Riza mengatakan, pergantian seseorang dari jabatan merupakan langkah penyegaran partai.
"Prinsipnya kalau pun nanti akan ada pergantian struktur, pergantian kelengkapan dewan, biasa saja, itu bentuk dari penyegaran," kata Riza.
Dia mengulas kinerja Taufik selama menjadi komando Gerindra di Jakarta. Menurutnya, rekam jejak Taufik cukup baik. Bahkan berhasil menjabat sebagai pimpinan DPRD lebih dari 1 periode.
Di bawah kepemimpinan Taufik, Riza menilai kinerja partai Gerindra juga mulus. Namun demikian, melihat rekam jejak Taufik yang sudah malang melintang, maka menurutnya wajar jika terdapat penyegaran di tubuh partai.
"Memang di Partai Gerindra itu Pak Taufik itu orang tua yah.
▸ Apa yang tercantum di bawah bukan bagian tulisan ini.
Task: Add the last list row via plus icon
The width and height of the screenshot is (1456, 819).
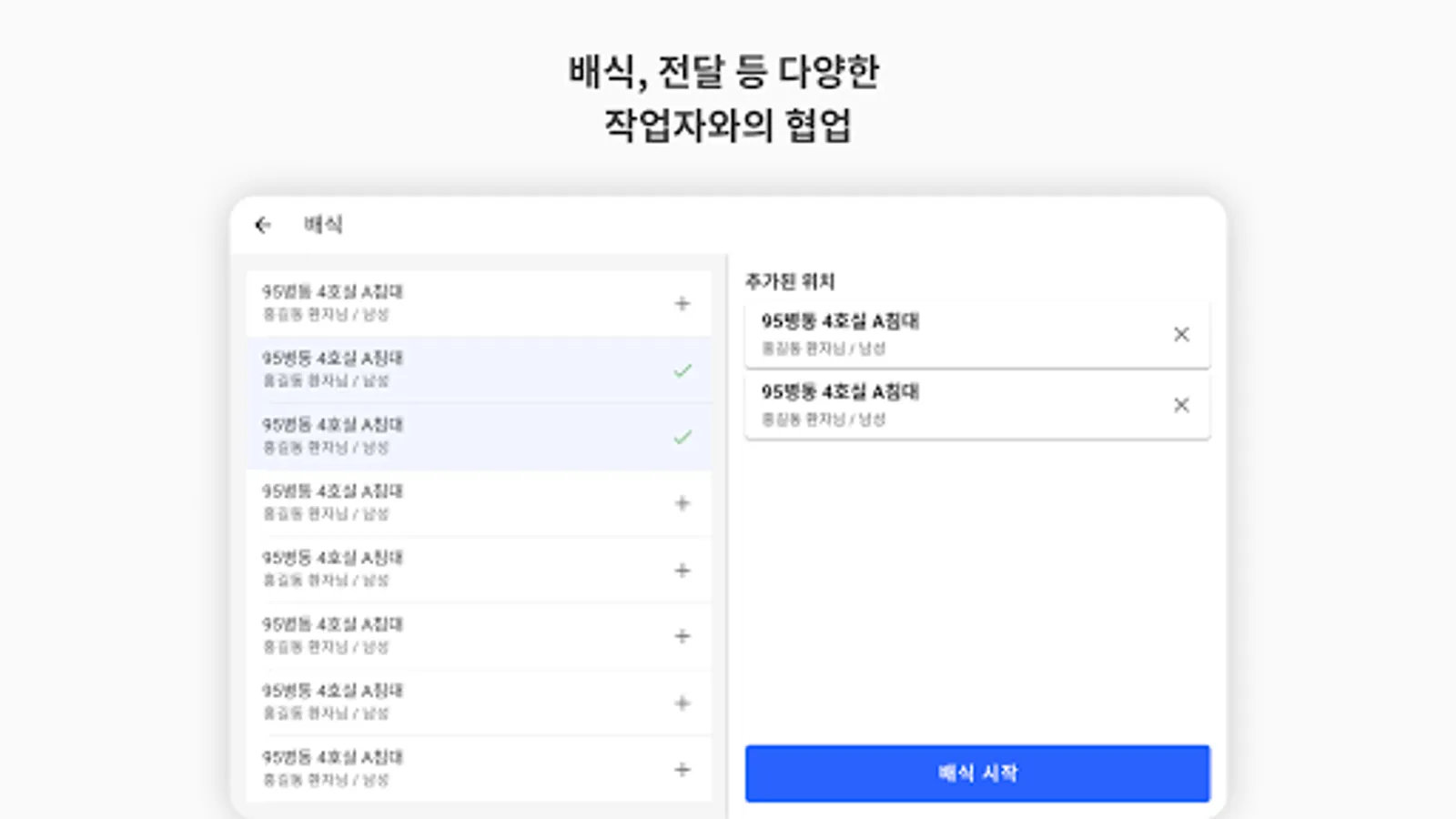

Di bawah kepemimpinan Pak Taufik itu Partai Gerindra sukses," kata dia.
Advertisement
Secara terpisah, Mohammad Taufik mengonfirmasi dirinya akan dicopot sebagai Wakil Ketua DPRD DKI Jakarta. Informasi pencopotan jabatan dia terima dari Ketua DPD Gerinda Jakarta sekaligus Wakil Gubernur DKI Jakarta Ahmad Riza Patria.
"Ya Pak Ariza sih udah ngomong sampaikan saja. Saya jawab ya enggak apa-apa itu memang kewenangan organisasi (partai)," kata Taufik saat dikonfirmasi, Jumat (1/4).
Pengganti Taufik, menurut informasi yang disampaikan Riza yaitu Rani Mauliyani. Rani saat ini menjabat sebagai Ketua Fraksi Gerindra di DPRD DKI.
"Yang saya dengar sih ketua fraksi, Bu Rani," sebut Taufik.
Atas keputusan itu, Taufik menerima. Dia memastikan tidak melakukan perlawanan apapun atas rencana pencopotan dirinya sebagai Wakil Ketua DPRD DKI Jakarta.
Ia juga enggan menjawab saat disinggung mengenai rencana kepindahan dirinya ke partai politik NasDem. Saat ini, ia hanya menegaskan masih berada di Gerindra, partai besutan Prabowo Subianto.
"Sampai saat ini saya masih di Gerindra. kalau saya sudah enggak di Gerindra baru saya mikir mana yang cocok dengan ritme politik kita," tandasnya.